● **Problem to solve**
Look through the data below for the line with "Instruction: Select the 10.20 efficiency cell" and the line with "The width and height of the screenshot is (586, 720).", then transcribe exactly from the first through the second, leaving out all pictures.

((

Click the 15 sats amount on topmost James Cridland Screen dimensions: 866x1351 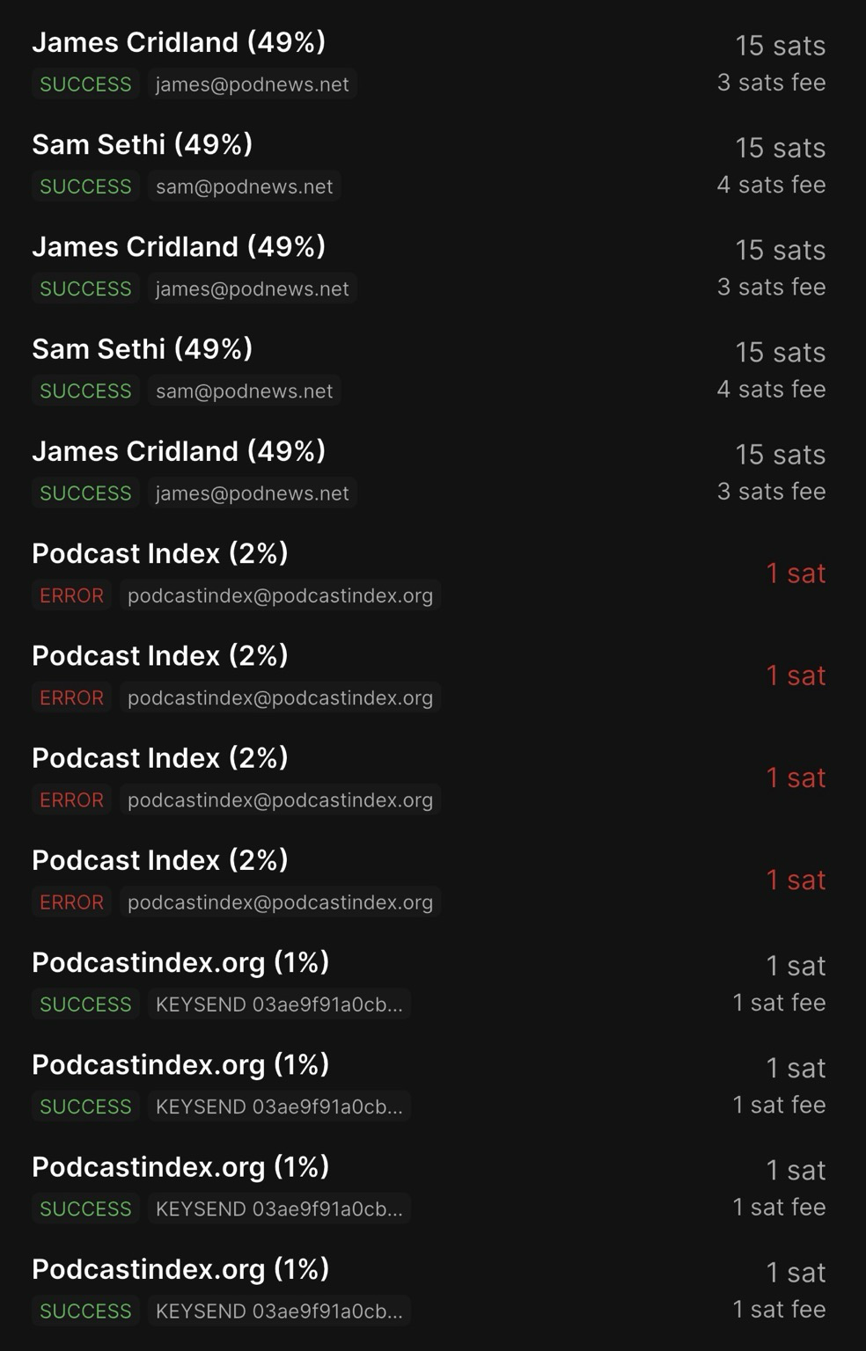coord(781,46)
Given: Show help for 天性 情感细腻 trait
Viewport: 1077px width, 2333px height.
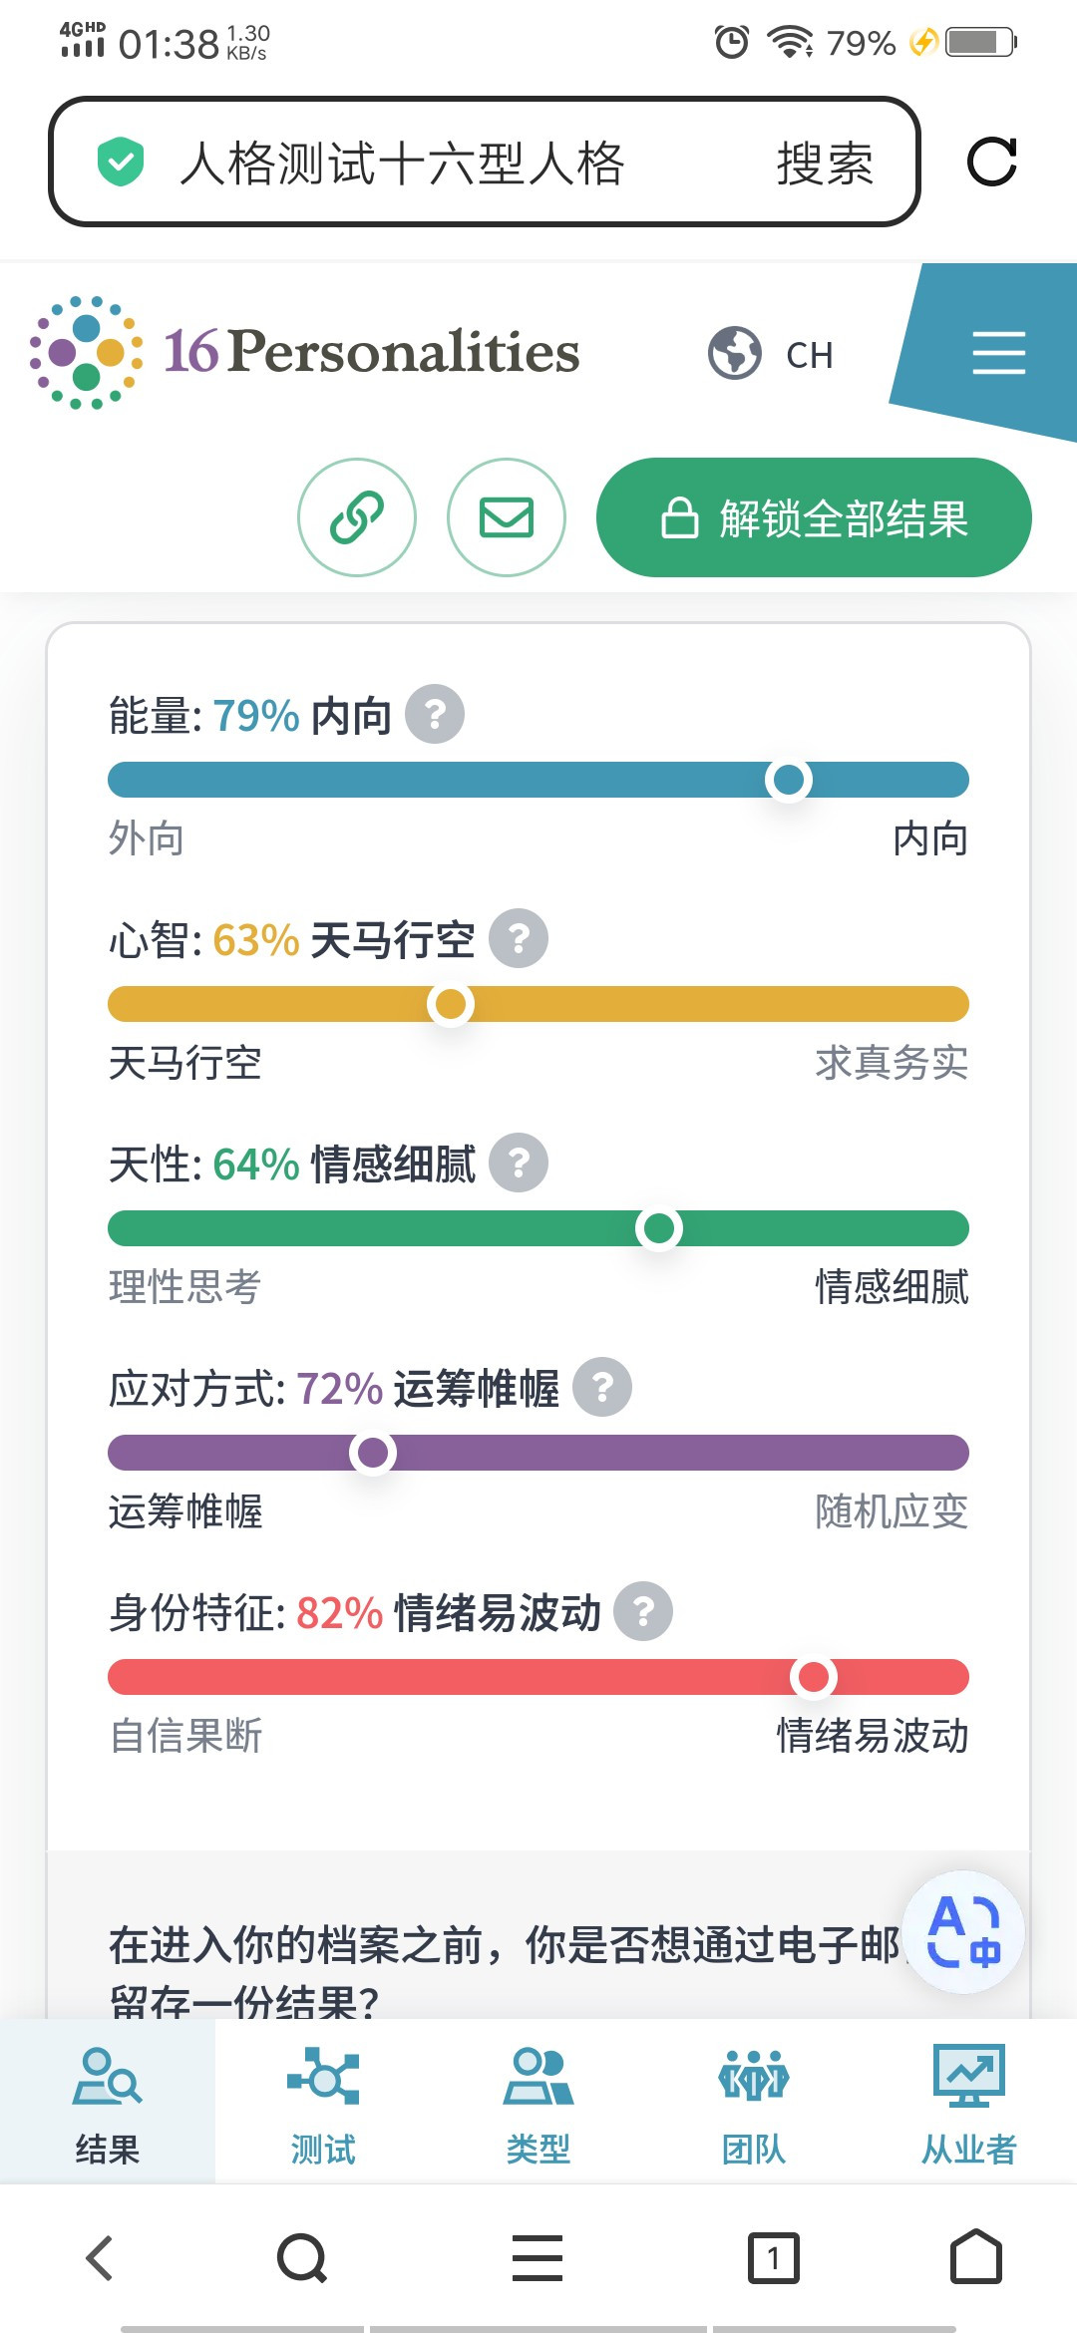Looking at the screenshot, I should pyautogui.click(x=519, y=1163).
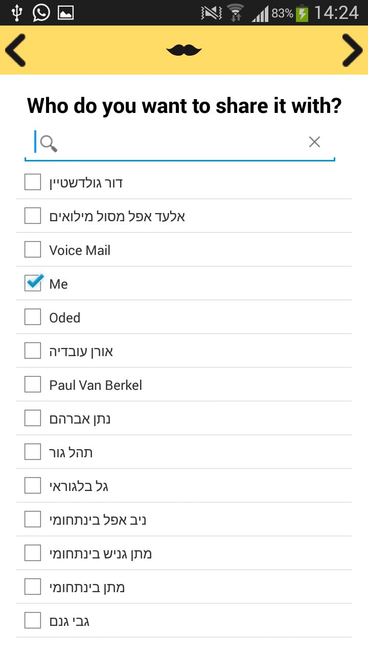
Task: Tap the USB connection status icon
Action: (x=17, y=13)
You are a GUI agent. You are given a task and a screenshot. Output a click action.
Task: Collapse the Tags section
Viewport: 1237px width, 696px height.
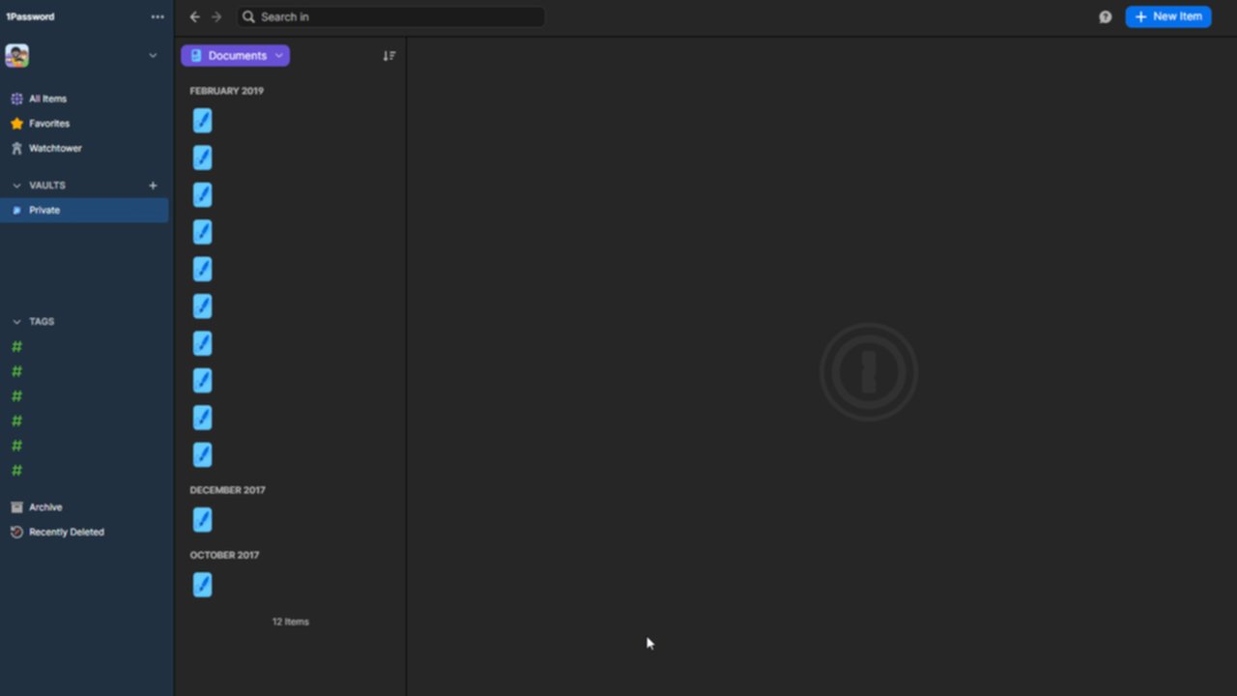click(16, 322)
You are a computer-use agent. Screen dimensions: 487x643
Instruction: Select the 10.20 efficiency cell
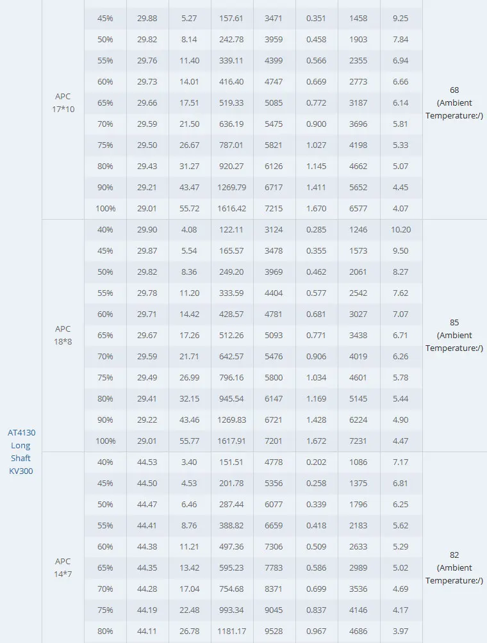[400, 229]
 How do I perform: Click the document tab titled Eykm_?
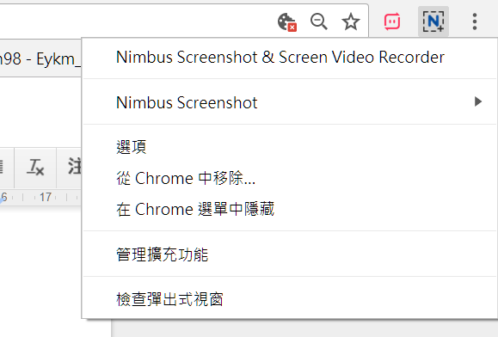40,58
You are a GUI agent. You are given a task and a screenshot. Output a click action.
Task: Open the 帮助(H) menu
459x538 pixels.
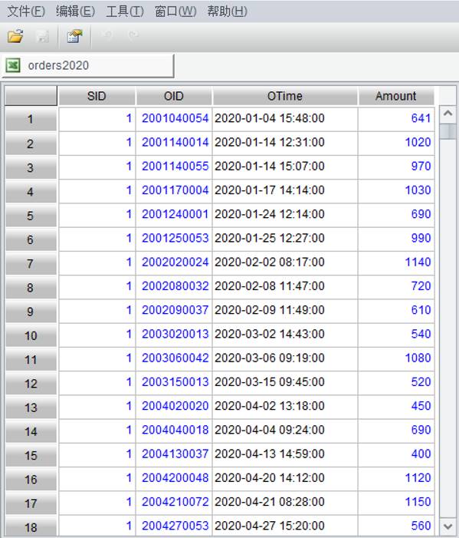point(227,12)
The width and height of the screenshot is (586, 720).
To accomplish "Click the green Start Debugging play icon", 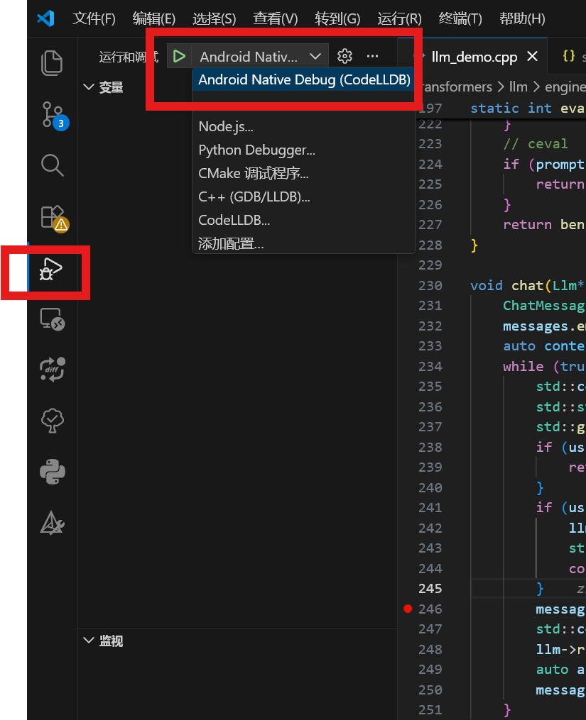I will click(x=179, y=56).
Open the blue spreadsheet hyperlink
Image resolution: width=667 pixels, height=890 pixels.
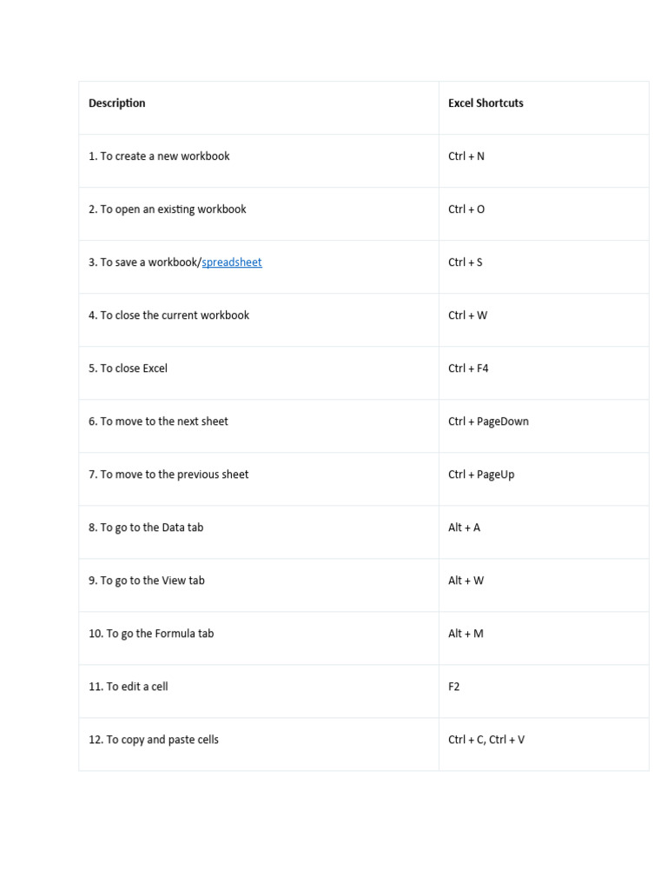point(232,262)
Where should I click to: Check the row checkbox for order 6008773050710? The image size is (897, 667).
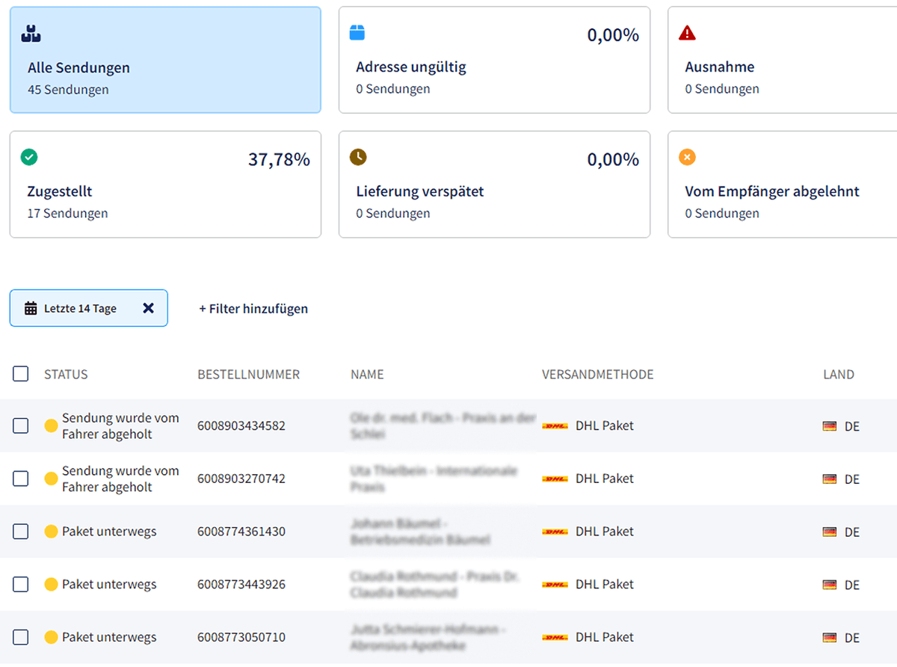pos(20,637)
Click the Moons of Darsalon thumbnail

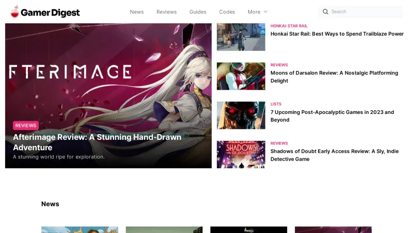coord(241,76)
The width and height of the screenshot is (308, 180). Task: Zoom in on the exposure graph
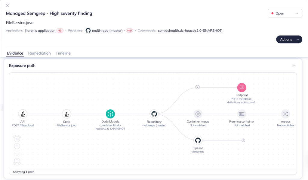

))

● **Exercise output**
Instruction: Select the 10.20 efficiency cell
[400, 229]
 How do I perform: Click the document tab titled Eykm_?
40,58
You are a GUI agent. You are given a task and a screenshot. Output a click action.
Task: Open the 帮助(H) menu
459x538 pixels.
point(227,12)
The width and height of the screenshot is (586, 720).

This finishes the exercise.